From the records below, transcribe only the lines running from the one with "Paco Ignacio TaiboII, Ernesto" through the one with "Blogus (803, 2367)". Keep both of those end lines.

* * * *

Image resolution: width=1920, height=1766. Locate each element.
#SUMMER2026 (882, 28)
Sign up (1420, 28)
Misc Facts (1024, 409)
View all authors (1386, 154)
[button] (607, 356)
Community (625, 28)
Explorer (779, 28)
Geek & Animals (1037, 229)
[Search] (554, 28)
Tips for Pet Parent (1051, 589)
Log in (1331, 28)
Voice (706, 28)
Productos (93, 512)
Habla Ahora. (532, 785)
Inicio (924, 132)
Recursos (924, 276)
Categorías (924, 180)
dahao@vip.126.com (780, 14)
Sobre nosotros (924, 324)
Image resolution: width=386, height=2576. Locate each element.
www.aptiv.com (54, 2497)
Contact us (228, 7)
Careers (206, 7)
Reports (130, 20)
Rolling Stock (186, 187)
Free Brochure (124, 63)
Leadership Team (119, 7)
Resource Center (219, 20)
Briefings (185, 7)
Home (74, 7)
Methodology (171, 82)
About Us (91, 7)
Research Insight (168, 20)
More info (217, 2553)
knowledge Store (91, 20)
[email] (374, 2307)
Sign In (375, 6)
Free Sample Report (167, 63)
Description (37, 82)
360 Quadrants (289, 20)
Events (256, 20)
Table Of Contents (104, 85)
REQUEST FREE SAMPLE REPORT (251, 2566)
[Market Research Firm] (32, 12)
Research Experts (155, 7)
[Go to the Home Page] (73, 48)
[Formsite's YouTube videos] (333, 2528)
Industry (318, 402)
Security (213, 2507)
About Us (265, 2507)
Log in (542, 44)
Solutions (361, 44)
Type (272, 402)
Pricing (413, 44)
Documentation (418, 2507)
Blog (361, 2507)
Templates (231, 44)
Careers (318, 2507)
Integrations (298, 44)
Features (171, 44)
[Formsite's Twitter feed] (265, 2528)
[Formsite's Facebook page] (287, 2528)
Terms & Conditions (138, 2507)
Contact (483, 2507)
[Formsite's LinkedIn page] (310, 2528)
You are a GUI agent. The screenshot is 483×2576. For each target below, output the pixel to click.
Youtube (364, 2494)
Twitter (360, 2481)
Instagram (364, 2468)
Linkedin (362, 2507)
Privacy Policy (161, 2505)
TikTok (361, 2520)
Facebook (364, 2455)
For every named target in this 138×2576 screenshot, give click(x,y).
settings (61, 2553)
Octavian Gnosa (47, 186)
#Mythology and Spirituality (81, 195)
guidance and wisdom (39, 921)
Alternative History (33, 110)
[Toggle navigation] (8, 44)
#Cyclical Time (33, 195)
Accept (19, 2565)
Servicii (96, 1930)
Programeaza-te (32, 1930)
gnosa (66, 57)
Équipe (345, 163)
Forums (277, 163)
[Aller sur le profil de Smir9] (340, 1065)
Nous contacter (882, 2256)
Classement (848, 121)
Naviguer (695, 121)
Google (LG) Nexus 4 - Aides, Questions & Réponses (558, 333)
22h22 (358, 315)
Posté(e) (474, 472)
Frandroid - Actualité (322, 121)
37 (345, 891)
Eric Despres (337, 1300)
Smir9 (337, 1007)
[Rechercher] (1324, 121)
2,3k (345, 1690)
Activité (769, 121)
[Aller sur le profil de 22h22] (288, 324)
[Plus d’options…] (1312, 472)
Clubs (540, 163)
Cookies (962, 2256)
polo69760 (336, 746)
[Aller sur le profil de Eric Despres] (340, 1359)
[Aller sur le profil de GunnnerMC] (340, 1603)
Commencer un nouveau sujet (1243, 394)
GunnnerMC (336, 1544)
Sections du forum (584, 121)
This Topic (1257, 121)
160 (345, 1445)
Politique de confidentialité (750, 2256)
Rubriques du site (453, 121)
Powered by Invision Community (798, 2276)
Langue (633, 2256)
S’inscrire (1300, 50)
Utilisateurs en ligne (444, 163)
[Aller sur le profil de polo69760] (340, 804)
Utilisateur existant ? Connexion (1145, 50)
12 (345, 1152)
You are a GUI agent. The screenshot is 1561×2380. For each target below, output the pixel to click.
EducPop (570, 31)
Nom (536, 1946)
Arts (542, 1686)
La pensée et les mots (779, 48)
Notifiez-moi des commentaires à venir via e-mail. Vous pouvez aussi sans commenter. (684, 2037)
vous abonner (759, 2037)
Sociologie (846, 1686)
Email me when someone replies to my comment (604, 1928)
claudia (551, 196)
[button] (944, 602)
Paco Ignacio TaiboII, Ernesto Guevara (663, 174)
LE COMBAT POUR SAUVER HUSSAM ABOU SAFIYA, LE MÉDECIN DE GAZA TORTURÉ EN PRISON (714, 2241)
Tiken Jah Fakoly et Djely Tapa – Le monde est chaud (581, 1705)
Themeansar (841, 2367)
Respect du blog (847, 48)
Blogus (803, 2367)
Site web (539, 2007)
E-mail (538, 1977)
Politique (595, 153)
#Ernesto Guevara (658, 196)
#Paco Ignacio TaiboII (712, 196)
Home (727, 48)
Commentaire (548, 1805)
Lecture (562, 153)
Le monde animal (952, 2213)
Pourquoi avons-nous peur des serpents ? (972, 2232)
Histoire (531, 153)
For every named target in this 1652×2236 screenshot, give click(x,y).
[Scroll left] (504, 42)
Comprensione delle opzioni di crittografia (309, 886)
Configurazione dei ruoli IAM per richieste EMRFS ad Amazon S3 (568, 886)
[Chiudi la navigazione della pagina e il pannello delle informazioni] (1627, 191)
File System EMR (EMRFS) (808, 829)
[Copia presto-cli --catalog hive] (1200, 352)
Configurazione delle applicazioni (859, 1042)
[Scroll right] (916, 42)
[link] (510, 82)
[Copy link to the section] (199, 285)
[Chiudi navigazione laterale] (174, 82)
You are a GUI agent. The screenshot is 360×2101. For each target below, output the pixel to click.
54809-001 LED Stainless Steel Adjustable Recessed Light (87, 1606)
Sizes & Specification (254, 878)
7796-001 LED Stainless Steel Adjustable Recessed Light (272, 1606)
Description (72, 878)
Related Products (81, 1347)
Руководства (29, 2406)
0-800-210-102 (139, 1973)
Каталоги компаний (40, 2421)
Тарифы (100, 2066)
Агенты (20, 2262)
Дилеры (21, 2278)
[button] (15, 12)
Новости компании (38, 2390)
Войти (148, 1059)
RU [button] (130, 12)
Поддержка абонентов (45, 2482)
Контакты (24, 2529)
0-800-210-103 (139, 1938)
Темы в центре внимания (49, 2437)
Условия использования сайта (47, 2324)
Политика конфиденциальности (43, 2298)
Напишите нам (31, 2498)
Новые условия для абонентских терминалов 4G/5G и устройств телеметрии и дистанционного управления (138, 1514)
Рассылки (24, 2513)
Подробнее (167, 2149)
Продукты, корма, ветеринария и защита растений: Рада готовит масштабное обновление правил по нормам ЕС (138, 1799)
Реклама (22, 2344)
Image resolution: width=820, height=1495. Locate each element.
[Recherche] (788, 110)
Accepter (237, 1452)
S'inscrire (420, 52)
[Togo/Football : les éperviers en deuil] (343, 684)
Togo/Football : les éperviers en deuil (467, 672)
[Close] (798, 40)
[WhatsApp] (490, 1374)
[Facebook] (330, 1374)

* * * *

Completed exercise:
Paco Ignacio TaiboII, Ernesto Guevara (663, 174)
LE COMBAT POUR SAUVER HUSSAM ABOU SAFIYA, LE MÉDECIN DE GAZA TORTURÉ EN PRISON (714, 2241)
Tiken Jah Fakoly et Djely Tapa – Le monde est chaud (581, 1705)
Themeansar (841, 2367)
Respect du blog (847, 48)
Blogus (803, 2367)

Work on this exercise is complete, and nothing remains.